Depois de sofrerem endoutrinação política em campos de detenção e serem obrigados a abandonar a sua religião – muitas vezes à força de tortura – mais de 80 mil uigures foram postos a trabalhar em fábricas por toda a China: o que produzem vai parar à cadeia de fornecedores de marcas como a Apple, Gap, Samsung, Volkswagen, Sony e Nike. A acusação partiu do Instituto Australiano de Política Estratégica (ASPI). Pelo menos 83 empresas internacionais terão beneficiado dos abusos de Pequim contra os uigures, uma minoria muçulmana de língua turcomana, centrada na província de Xinjiang, no noroeste da China.
Desde 2017, estima-se que mais de um milhão de uigures – quase um décimo desta etnia – tenham sido detidos. O Governo chinês fala em campos de “reeducação”, para prevenir os chamados “três males”, ou seja, o “separatismo, terrorismo e extremismo religioso”. Afinal, historicamente, as exigências de independência dos uigures de Xinjiang sempre foram uma dor de cabeça para Pequim.
Os abusos nesses campos de “reeducação” estão bem documentados, desde espancamentos, a eletrocussão ou longos períodos de isolamento. Mas a violência não é arbitrária: pretende “lavar cérebros, limpar corações, apoiar o certo, apagar o errado”, lia-se num relatório do Ministério da Justiça de Xinjiang, citado pela Associated Press.
Agora, a campanha de Pequim contra os uigures entrou numa nova fase: o Governo chinês assegurou no início do ano que todos os “formandos” já “concluíram a formação”. O relatório da ASPI indica que os mais de 80 mil uigures enviados para fábricas estão a fazer trabalhos forçados – já Pequim fala em “treino vocacional”, um programa a que chamam Ajuda a Xinjiang.
Por exemplo, numa fábrica em Laixi, no leste do país, trabalham cerca de 600 uigures. Estão longe de casa, cercados por arame farpado, polícia, câmaras de vigilância, e torres de vigia. De dia fazem sapatos – esta fábrica produz mais de sete milhões de pares de ténis Nike por ano – e de noite recebem “educação patriótica” ou aulas de mandarim. “O currículo espelha de perto o dos ‘campos de reeducação’ de Xinjiang”, lê-se no relatório think-tank australiano.

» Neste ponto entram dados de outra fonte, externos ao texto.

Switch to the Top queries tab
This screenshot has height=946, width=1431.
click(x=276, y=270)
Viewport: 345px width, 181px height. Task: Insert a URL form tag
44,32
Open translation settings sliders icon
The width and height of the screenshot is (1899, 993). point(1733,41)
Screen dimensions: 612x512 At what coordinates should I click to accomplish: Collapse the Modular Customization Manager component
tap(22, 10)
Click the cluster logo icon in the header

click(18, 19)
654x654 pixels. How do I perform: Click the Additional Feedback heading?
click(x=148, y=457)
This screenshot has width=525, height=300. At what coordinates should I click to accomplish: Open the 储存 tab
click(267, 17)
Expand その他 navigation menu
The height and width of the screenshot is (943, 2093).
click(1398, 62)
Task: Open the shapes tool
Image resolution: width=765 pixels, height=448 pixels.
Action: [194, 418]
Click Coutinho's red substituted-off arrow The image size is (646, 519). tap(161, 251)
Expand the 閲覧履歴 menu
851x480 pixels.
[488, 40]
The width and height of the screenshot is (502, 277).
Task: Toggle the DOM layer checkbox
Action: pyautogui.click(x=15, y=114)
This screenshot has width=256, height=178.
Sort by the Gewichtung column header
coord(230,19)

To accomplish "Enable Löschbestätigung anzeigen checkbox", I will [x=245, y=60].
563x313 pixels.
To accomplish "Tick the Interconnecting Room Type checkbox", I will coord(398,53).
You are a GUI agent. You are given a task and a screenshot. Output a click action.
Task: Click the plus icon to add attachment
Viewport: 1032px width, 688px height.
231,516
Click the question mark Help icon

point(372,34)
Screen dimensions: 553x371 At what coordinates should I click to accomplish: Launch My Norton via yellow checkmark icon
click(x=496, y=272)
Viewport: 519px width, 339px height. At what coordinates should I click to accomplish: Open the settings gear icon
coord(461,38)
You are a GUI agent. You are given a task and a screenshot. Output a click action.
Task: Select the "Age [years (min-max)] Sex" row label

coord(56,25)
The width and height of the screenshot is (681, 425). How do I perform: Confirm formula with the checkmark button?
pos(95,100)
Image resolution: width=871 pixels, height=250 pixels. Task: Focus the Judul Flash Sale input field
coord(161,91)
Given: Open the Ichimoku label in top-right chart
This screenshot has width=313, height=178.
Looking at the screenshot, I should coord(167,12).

Em Laixi, os trabalhadores uigures são segregados dos seus colegas han – a principal etnia chinesa – e proibidos de praticar a sua religião ou visitar a família. “Podemos andar por aqui, mas não podemos voltar [a Xinjiang] sozinhos”, contou uma trabalhadora ao Washington Post, à porta da fábrica, antes de se afastar apressadamente.
Segundo a ASPI, o cenário será semelhante em pelo menos outras 26 fábricas, em nove províncias chinesas – o think-tank australiano encontrou indícios de que intermediários e funcionários locais “são pagos à cabeça” por cada trabalhador uigur. “É realmente claro que a expropriação dos uigures e outras minorias étnicas de Xinjiang também têm um carácter muito forte de exploração económica”, explicou à BBC um dos autores do relatório, Nathan Ruser.